O autor dialoga com muitos outros autores que realizaram um trabalho literário sobre a AIDS, como Susan Sontag, Michel Foucault, Jean-Claude Bernardet, e Valéria Polizzi. Também entre eles está Hebert Daniel.  Sobre Herbert, o autor afirma: se Cazuza foi a cara da doença, Hebert Daniel foi a voz. Sobre Hebert há um apontamento interessante, ele não gostava do termo “aidético” dizia: “Não sou aidético, estou com AIDS”. Sobre isso, reescrevo uma citação que marquei no meu livro:

“Nas reportagens jornalísticas anteriores, a pessoa com AIDS é chamada de vítima, doente, condenada e similares. Usualmente, ao serem interpelados sobre o porquê do uso de aidético em detrimento de termos menos tendenciosos, os jornalistas esclareciam que seria imposição dos editores para ocupar menos espaço. Decerto que isso faz sentido, já que, geralmente, os textos jornalísticos têm espaços contadíssimos e, por isso, devem prezar pela síntese. Mas, hoje, relendo uma fotocópia daquela edição do jornal, penso que além da intenção (e necessidade) de ocupar menos espaço nos textos, parece também que sua criação pelo tal “ABC da AIDS”, naquele momento e naquele contexto, visavam dar um tom, digamos, mais científico e, portanto, neutro do que parece indicar a justaposição desse termo com outros mais médicos e técnicos”.

O capítulo que mais gostei, que está todo marcado e cheio de post its, fala sobre Caio Fernando Abreu (um dos meus autores favoritos).

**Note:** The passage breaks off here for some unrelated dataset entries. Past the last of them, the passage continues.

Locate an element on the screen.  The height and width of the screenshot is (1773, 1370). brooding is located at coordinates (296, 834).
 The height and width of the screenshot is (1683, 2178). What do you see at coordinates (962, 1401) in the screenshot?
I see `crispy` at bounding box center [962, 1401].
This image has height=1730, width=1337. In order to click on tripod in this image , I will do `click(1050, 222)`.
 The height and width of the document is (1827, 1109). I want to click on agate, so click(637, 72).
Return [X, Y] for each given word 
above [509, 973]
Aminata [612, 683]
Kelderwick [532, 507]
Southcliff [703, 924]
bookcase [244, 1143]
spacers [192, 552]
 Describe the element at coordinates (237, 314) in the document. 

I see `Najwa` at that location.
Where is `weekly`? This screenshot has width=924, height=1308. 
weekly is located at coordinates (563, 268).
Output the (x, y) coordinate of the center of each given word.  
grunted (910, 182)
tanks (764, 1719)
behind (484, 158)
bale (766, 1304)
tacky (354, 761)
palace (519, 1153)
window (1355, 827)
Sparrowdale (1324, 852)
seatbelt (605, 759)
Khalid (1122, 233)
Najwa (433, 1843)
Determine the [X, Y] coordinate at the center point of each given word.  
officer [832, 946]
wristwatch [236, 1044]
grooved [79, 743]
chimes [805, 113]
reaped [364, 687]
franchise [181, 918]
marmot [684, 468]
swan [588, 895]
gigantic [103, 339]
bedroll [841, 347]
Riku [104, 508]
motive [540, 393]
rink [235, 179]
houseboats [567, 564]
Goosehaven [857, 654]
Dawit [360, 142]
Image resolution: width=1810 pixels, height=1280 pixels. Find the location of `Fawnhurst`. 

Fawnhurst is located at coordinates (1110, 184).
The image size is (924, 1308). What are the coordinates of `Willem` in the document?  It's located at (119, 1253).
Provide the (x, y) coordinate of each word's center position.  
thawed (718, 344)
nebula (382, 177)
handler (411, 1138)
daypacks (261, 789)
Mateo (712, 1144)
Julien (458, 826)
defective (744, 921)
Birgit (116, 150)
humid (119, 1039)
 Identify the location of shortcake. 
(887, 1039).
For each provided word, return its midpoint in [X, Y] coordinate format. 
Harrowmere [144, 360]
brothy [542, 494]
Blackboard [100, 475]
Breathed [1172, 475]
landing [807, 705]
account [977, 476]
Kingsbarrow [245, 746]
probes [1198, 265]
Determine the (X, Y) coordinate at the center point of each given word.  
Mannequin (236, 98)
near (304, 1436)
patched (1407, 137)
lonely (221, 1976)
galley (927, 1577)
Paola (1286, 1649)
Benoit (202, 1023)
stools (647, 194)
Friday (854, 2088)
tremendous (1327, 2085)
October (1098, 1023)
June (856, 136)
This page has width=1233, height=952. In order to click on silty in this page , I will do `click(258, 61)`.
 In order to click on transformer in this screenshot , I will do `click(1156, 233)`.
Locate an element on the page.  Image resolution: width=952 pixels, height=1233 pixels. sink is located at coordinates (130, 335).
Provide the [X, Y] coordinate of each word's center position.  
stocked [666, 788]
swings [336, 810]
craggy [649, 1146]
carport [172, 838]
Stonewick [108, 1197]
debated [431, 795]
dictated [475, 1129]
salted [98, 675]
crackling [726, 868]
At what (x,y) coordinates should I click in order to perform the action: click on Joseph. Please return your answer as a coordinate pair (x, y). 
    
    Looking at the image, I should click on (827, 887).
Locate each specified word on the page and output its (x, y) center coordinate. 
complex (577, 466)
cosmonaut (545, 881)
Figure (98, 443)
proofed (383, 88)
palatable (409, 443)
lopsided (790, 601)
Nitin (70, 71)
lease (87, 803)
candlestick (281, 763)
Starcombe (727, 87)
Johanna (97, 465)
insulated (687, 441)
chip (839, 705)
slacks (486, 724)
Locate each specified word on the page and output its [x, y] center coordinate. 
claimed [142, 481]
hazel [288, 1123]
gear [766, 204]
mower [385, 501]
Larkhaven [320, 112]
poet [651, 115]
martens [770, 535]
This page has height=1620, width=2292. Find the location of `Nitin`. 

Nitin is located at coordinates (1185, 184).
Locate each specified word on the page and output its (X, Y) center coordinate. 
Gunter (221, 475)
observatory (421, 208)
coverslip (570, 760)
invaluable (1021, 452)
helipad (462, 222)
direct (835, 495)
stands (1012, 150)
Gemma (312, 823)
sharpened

Caio foi um homem extremamente sensível e marcado como um “escritor pesado e de baixo astral”. Por volta de 1994, quando se descobriu soropositivo, ele se tornou uma “celebridade”, o que de certa forma lhe causou certo incômodo:  “Sinto que houve, primeiro, quando me declarei soropositivo, um espanto, depois um movimento meio de solidariedade, misturado de piedade e escândalo. E acho que Ovelhas negras não recebeu atenção da crítica. Ganhou muita nota, teve muita entrevista e aí os caras só queriam saber sobre AIDS, era um absurdo. Depois (de aparecer no programa) do Jô Soares, parei. Porque o meu trabalho literário continua. O resto da crítica falava sobre um escritor com AIDS e tal, inclusive nas críticas da reedição de Morangos Mofados. O texto não foi levado em consideração”.

Durante a doença, Caio busca inspiração em Frida Kahlo e se identifica com a dolorosa vida da pintora que, depois de um acidente, passou por sérias intervenções cirúrgicas e sentiu muitas dores. “Tenho lido muito. Sofri e chorei com O diário de Frida Kahlo que me dá muita força: se ela suportou tanta, tanta dor, porque eu não suportaria também?”